Reading the book “Measure and Construction of the Japanese House” I recently learned the astonishing fact that the Japanese language once had a specific word for a measurement unit which is not defined as an absolute value, but simply as a uniform length that defines the rhythm of a building:
In the latter half of Japan’s Middle Ages another length unit, the ken, appeared. Ken originally designated the interval between two columns of any wooden structure and varied in size. Heino Engel in Measure and Construction of the Japanese House, page 22
While “ken” quickly became standardized to mean a specific measurement 6 shaku or about 1.82 meter it still amazes me that a culture could have a length unit for such an abstract property of design. As a hat tip to this I decided to name the CSS variable that is storing the spacing unit for this website “--ken” --ken = 12px.

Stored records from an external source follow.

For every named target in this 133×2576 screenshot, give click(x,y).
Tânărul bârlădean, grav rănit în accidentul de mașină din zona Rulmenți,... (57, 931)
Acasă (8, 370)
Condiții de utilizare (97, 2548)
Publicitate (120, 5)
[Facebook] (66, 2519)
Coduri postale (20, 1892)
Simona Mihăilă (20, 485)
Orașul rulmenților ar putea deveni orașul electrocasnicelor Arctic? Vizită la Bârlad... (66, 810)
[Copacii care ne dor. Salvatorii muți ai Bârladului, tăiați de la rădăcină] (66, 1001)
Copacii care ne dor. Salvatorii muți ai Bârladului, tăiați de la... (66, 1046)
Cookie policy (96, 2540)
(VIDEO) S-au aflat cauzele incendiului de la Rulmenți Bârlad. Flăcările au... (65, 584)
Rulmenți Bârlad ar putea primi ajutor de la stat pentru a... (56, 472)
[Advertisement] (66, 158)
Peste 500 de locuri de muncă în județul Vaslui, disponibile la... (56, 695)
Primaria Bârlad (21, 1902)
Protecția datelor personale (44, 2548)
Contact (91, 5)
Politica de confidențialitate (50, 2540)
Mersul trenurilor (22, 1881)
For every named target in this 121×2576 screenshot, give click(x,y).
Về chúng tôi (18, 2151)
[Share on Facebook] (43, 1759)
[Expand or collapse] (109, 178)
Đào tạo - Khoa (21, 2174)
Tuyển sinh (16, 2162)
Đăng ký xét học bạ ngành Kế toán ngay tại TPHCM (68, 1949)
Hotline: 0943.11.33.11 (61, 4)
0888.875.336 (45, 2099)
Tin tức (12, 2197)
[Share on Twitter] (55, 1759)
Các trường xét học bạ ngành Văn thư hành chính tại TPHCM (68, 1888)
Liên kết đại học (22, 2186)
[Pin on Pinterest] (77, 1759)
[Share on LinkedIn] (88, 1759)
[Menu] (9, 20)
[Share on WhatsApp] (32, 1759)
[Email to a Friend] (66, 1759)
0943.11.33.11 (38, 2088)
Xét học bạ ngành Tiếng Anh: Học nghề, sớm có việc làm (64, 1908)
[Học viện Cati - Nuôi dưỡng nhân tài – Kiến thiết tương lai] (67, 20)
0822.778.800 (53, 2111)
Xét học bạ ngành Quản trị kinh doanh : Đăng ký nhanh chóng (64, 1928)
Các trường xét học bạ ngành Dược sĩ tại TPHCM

The grid of this website is different from the kind of grid that is usually used on websites, where there is a fixed number of equally spaced columns. Instead the grid is inspired by some of the more adventures grids that were used in modern print design in the late twentieth century. The grid for this website is purpose-driven: It is made up nine columns, each of a different size and bound to a specific kind of content, making it less flexible but more appropriate. The grid is also truly digital: the width of each column is defined both as a dynamic fraction, in relation to all other columns, and a specific number of spacing units — set as max- and min-width respectively. This means the grid is not absolutely defined, but fluently: the exact measurements are calculated based on the screen size. Even though the rules are simple this quickly becomes complex — I, as the designer, can not anticipate how large each column will be, only through trial and error and soft adjustment of the rules can I find the right balance.
To expose this complexity I decided to build a little visualization into the site, that when turned on displays some light gray lines representing the borders of the columns. (it’s pretty subtle) — Your setting will be stored (in your browser) while you keep browsing different pages of this website.
The website is hosted by Uberspace. It does not use any tracking technology.